一落地,頭上一陣眩暈,她快速扶著牆站穩。等眩暈過去後,才慢慢試圖站立行走。
暈,頭上的眩暈感越來越重,剛走到門邊,就快暈得站不住。
她手扶著頭,想起來頭上爆了瓶酒,那樣都沒當場就死掉,看來她大有練鐵頭功的潛能。
她手剛放門把上,眩暈一陣陣襲來,她無法控制,只能快速轉身,三兩步後倒在床邊。
“我是不是要死了啊?原來要死是這樣的難受。”
得,無法與身體感知抗衡,她還是放棄掙扎,再躺一躺吧。
安以夏躺著很快就睡了過去,也不知道是自然沉睡還是如何,再次沒了知覺。
再次醒來,屋裡光線有些暗,但視物沒有問題。
她盯著天花板看了很久,確定此刻頭腦的感覺還好,好大會兒後也沒有特別大的不舒服,終於輕輕嘗試著下床。

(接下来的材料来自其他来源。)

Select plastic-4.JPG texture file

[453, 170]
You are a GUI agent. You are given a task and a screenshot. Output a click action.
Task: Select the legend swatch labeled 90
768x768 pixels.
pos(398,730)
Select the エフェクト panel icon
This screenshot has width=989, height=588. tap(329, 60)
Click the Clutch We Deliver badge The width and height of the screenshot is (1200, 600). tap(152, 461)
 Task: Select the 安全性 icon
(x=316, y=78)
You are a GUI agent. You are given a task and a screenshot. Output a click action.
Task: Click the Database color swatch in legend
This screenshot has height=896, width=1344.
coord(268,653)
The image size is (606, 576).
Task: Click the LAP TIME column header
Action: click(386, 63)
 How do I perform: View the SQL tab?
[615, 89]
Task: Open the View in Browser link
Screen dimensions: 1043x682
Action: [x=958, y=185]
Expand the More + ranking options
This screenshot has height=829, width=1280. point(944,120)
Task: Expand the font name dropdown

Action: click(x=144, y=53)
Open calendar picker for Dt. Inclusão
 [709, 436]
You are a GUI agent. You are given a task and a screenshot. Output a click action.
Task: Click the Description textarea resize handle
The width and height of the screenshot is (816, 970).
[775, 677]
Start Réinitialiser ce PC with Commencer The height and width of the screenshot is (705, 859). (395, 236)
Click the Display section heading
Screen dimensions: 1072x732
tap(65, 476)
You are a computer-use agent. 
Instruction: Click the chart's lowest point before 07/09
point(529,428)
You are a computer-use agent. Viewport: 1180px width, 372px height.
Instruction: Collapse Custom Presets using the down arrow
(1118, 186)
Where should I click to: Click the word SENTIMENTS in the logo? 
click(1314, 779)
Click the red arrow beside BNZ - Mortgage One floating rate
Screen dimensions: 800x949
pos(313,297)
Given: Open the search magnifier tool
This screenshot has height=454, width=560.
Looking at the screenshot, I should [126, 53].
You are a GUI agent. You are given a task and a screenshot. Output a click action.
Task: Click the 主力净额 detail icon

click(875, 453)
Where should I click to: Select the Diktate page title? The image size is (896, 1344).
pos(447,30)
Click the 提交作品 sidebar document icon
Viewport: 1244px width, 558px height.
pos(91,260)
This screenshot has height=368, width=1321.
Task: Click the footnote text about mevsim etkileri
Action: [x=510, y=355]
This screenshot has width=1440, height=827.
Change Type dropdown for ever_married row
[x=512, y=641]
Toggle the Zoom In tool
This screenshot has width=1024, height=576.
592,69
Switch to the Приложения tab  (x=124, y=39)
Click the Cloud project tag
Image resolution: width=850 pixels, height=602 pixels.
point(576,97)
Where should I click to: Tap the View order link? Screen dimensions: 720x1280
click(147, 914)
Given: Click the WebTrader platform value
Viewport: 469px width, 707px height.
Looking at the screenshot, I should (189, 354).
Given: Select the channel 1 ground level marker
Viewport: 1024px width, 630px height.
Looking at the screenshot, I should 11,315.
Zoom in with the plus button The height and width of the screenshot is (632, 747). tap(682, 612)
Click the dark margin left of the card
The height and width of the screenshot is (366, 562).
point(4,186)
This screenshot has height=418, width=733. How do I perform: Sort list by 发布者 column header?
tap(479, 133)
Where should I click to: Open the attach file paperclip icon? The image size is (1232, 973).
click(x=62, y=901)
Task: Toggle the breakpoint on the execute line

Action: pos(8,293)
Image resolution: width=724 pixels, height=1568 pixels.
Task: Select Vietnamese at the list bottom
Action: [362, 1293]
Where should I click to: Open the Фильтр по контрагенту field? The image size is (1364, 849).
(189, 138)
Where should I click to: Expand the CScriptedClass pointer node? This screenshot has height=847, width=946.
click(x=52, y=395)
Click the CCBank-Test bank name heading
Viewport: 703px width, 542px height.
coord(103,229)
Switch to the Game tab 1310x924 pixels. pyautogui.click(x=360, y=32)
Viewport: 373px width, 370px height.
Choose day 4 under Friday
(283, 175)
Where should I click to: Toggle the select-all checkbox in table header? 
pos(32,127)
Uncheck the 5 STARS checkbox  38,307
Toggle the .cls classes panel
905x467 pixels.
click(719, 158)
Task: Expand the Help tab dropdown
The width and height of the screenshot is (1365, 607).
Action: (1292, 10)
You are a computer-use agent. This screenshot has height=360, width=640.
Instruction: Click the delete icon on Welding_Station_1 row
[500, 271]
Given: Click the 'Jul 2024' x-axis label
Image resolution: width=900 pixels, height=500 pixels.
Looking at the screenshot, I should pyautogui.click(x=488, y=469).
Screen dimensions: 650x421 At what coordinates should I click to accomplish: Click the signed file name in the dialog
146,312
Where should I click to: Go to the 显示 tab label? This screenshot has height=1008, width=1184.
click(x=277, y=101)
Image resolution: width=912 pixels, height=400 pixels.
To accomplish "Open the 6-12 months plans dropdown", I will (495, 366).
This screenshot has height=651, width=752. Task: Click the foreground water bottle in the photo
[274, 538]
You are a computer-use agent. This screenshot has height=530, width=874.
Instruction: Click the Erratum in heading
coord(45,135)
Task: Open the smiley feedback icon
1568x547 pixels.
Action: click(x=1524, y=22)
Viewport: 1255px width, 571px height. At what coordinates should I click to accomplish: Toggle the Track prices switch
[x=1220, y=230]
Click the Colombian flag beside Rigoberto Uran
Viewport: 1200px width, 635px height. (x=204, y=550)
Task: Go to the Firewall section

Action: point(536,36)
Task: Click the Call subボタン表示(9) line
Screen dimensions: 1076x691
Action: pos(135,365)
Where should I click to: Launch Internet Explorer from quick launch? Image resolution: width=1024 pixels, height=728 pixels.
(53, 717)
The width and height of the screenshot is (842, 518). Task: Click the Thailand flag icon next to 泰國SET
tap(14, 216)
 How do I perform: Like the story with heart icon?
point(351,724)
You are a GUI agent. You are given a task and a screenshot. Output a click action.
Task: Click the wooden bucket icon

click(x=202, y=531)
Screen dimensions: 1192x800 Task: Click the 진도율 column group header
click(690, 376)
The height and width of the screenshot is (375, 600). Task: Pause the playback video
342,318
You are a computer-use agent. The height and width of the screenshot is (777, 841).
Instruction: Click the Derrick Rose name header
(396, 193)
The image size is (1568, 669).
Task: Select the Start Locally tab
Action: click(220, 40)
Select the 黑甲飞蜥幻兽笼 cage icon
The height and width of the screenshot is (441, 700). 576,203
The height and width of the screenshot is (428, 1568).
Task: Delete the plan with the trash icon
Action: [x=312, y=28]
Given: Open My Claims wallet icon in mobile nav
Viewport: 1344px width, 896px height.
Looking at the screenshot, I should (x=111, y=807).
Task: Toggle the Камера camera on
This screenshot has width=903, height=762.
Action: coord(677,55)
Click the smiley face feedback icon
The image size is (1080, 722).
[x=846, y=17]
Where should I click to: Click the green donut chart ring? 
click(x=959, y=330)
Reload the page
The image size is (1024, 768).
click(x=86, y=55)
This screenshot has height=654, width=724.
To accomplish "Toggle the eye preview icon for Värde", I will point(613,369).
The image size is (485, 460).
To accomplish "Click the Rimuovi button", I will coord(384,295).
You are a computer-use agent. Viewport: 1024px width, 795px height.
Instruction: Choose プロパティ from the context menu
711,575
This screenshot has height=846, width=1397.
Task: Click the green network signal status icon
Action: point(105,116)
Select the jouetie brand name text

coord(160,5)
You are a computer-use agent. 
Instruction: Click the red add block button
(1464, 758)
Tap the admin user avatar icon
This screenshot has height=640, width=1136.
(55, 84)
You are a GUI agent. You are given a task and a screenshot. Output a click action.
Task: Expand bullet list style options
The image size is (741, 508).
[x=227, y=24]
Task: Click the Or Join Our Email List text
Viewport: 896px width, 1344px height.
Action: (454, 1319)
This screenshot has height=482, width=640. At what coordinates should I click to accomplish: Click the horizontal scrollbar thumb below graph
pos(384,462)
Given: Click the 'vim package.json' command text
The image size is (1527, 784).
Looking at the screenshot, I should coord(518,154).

有了上一次的經驗,這一次她不敢起太猛,緩緩的柔和的爬起來。手撐著床沿,慢慢站起身,腳落地,一步一步往前移,到了門邊的時候,動作更加輕。
她倚靠門站了好一會兒,手扶了下頭,頭上纏著厚厚的紗布,輕輕的移動一步,竟然能感覺到腦袋裡面輕微晃動的聲音。安以夏被這種動靜嚇著了,該不會是腦子裡什麼東西脫離原來的軌道了吧?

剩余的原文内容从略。